Judge's order and legal reasoning
In an order rejecting the GOP's April 20 motion, Brimmer wrote that the remedy the party wanted "is not supported by Colorado law" and warned that changing the system so close to voting could trigger serious voter confusion, as reported by Colorado Politics. His decision leaves in place the court's March 31 summary judgment ruling, which struck down as unconstitutional the statute that required a three-quarters central committee vote for a party to opt out of the semi-open primary.
The March 31 order, which remains part of the case record, focused on how that 75 percent threshold burdened the party's associational rights under the First Amendment. The detailed reasoning on the opt-out rule and those constitutional claims is laid out in the earlier ruling available through Justia.
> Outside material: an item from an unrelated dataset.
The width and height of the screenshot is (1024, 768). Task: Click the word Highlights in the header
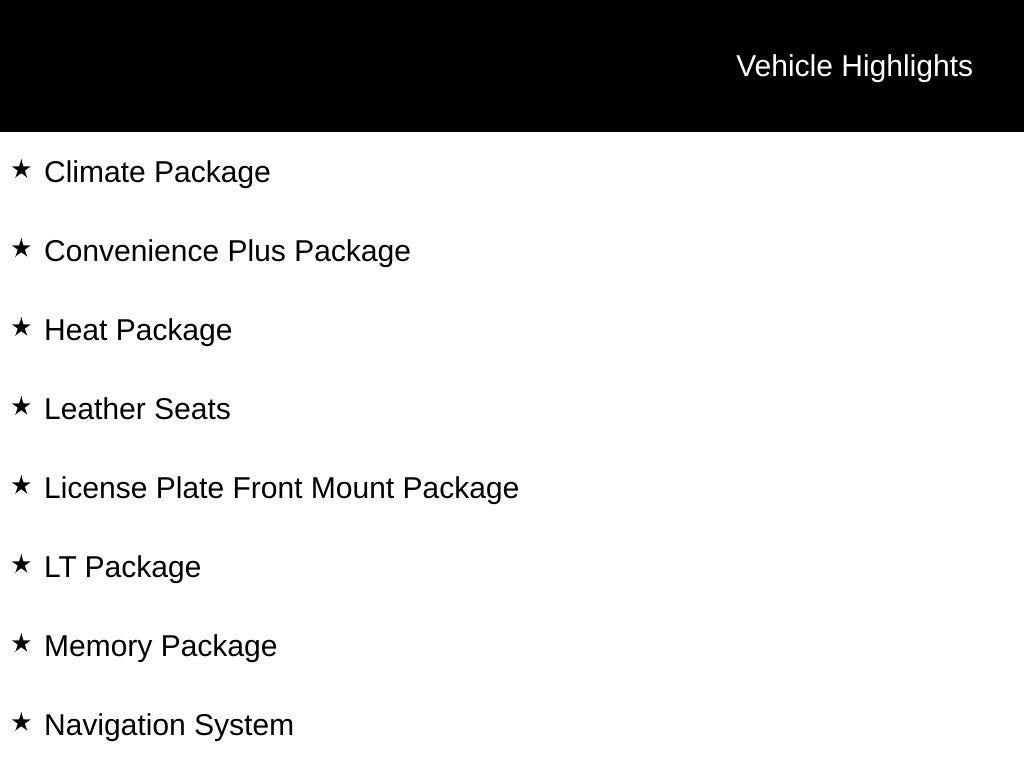point(906,66)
Ballot timeline and who it affects
On the ground, the calendar is what really boxed the party in. Under Colorado election law, county clerks must send ballots to military and overseas voters by May 16 and can start mailing them to everyone else on June 8. That timeline means unaffiliated voters are set to receive party ballots under the current rules, according to Colorado Sun.
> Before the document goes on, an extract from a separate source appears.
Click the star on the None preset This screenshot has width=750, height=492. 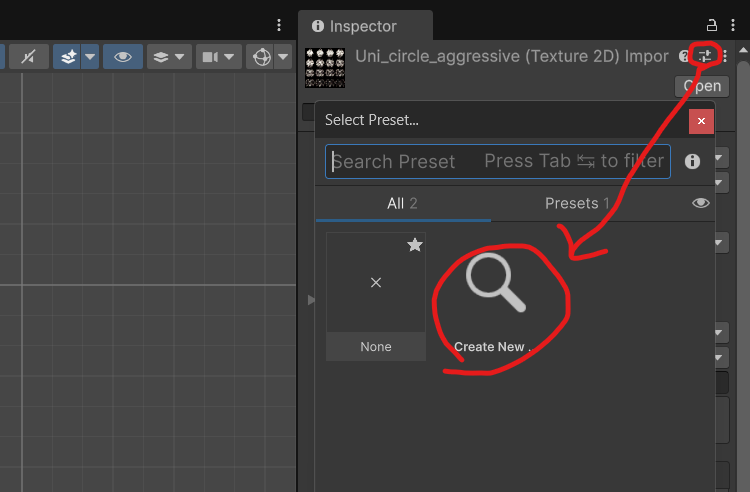(414, 245)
Unaffiliated voters now make up a majority of Colorado's roughly four million active registered voters, a reality Brimmer weighed when he assessed how disruptive any sudden rule change would be. With millions of ballots set to go out in a matter of weeks and local officials already gearing up, the judge concluded that the administrative chaos and confusion from a last minute switch would outweigh the harm the party claimed it would suffer.
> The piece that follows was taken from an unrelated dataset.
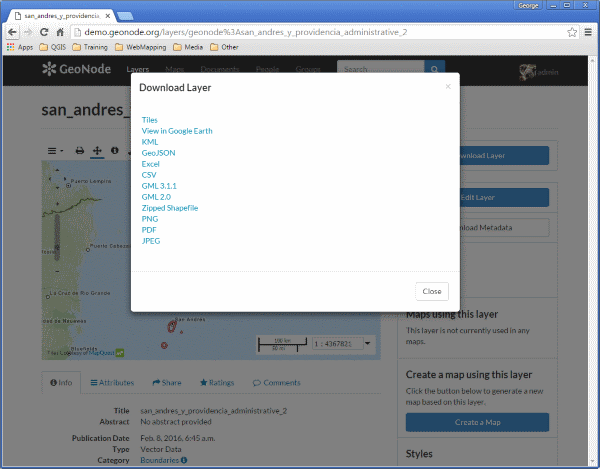Switch to the Attributes tab
Viewport: 600px width, 469px height.
[112, 383]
Political pushback and interventions
The emergency motion did not just divide voters, it split Republicans too. The state's four Republican members of Congress and the National Republican Congressional Committee filed papers trying to intervene against the state GOP's request. When Brimmer denied the underlying motion, he said those intervention bids were moot, according to reporting by the Denver Gazette.
Lawyers for the Colorado GOP, including Randy Corporon and Alexander Haberbush, argued that the party faced "irreparable constitutional injury" because Brimmer's March ruling came down after the October 1 opt out deadline had already passed. They asked the court for narrow relief that would effectively let the party close its primary for this cycle anyway. Brimmer was not persuaded and wrote that the specific fix they wanted was not supported by state law. Neither Corporon nor interim party chair Eric Grossman responded to requests for comment, the Denver Gazette reported.
Legal context and what's next
Brimmer's March 31 decision took aim at only one piece of Colorado's election framework. The ruling knocked out the 75 percent opt out requirement but left the broader semi open primary system in place, so unaffiliated voters still get to participate for now. The case is expected to continue, likely through appeals or additional motions, according to case tracking by Democracy Docket.
If the Colorado GOP still wants to shut its primary doors in future cycles, Brimmer noted that the party has other paths. It could lean more heavily on the assembly or convention route for nominations under existing law or press lawmakers for a statutory change. In other words, the courthouse is not the only venue for this fight.
Officials who support open participation quickly cheered the ruling. Colorado Secretary of State Jena Griswold said the court "made the right decision" and that the outcome "ensures that the Colorado June primary aligns with Colorado law." Colorado Democratic Party chair Shad Murib added that unaffiliated voters "deserve a voice," comments reported by Colorado Politics.
For now, while the constitutional battle plays out on paper, county clerks are sticking with the plan and marching toward the June 30 primary with unaffiliated voters still firmly in the mix.